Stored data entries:
..............................

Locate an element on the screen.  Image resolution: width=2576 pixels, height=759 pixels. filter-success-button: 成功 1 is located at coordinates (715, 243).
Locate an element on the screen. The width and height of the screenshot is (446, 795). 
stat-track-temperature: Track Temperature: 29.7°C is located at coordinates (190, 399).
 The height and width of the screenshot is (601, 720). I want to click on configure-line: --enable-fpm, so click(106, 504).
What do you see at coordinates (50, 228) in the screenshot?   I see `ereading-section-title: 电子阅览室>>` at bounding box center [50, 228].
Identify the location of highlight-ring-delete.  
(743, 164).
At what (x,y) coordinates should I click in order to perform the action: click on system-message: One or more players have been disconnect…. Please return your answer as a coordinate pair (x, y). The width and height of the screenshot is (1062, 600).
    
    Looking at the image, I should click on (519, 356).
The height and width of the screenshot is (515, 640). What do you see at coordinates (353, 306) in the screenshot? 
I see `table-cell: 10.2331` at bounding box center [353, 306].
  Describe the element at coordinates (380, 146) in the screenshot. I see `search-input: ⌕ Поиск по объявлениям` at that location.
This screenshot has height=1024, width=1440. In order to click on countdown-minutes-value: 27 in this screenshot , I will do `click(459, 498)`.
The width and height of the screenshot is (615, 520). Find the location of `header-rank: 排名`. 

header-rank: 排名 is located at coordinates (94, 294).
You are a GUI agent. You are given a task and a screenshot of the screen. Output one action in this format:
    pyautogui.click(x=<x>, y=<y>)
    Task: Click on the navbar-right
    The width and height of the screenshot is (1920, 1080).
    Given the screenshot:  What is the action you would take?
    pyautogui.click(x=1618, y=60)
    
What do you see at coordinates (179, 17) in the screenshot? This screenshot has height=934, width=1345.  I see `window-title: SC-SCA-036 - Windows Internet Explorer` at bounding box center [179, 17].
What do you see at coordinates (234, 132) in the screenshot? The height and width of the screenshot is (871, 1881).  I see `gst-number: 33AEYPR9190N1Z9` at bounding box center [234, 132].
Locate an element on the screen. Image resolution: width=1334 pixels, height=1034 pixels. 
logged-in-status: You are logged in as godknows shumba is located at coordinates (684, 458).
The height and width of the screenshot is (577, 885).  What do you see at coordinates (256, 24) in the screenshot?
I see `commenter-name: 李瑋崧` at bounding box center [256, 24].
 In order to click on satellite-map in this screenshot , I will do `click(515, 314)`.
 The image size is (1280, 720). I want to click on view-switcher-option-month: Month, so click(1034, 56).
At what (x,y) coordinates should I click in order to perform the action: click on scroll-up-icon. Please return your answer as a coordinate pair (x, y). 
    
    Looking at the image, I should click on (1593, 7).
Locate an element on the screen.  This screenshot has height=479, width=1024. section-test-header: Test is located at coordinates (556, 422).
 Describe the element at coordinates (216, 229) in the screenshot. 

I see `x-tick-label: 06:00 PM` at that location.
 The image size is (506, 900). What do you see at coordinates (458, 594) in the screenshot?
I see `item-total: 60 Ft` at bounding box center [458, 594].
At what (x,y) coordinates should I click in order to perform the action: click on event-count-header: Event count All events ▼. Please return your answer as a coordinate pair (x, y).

..............................

Return the rows above verbatim, starting at the line that contains "You are a GUI" and ending at the line that contains "The width and height of the screenshot is (1920, 1080).", including both of those lines.

→ EXPECTED ANSWER
You are a GUI agent. You are given a task and a screenshot of the screen. Output one action in this format:
    pyautogui.click(x=<x>, y=<y>)
    Task: Click on the navbar-right
    The width and height of the screenshot is (1920, 1080).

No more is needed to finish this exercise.